- Problem description
Within the data, how many lines hold the word "Click"? Answer with nothing but the number.

- Supplied entries
+===+
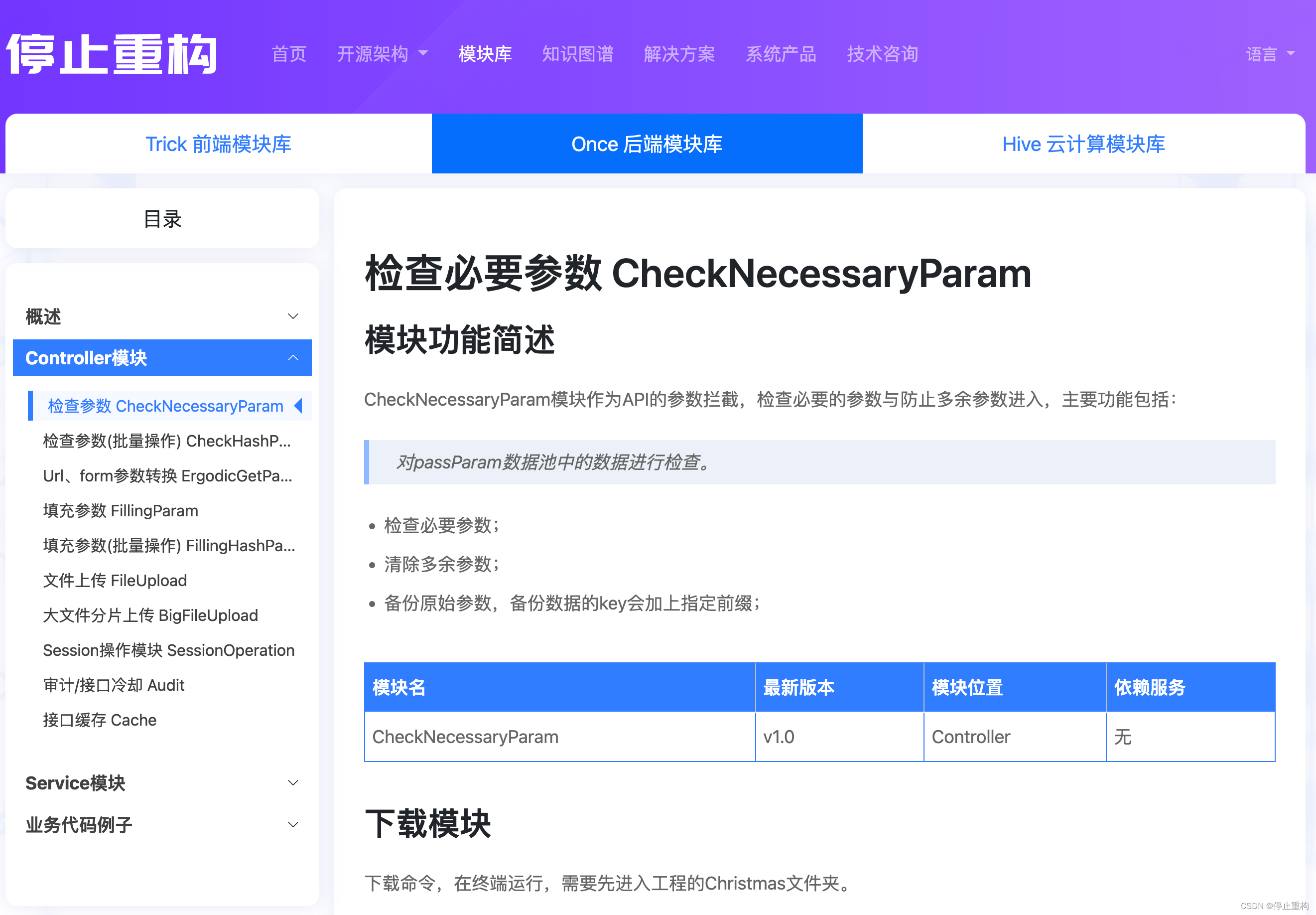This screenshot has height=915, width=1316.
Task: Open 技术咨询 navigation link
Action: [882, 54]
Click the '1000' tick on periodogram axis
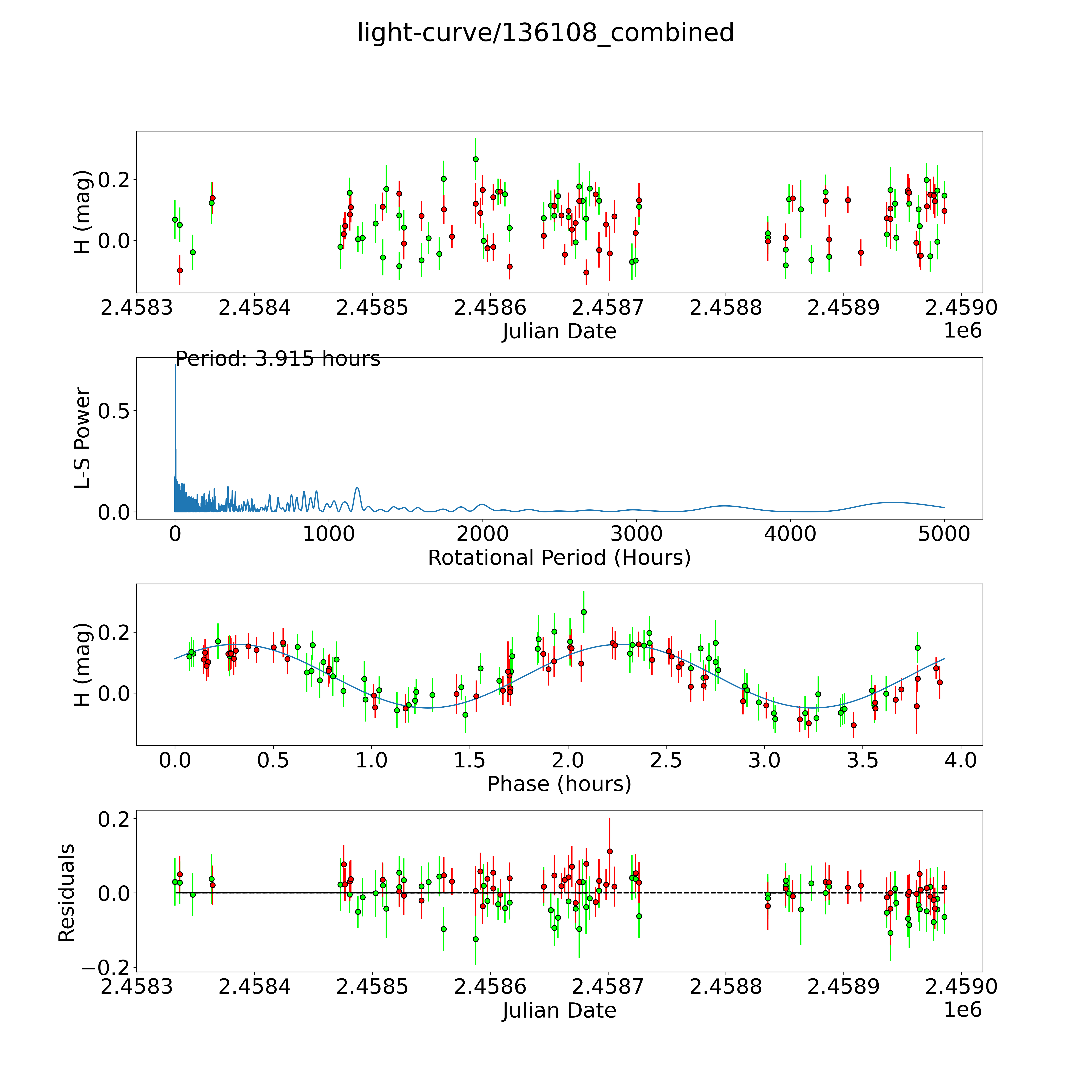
+===+
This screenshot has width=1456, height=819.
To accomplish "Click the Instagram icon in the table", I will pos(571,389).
+===+
- Result
2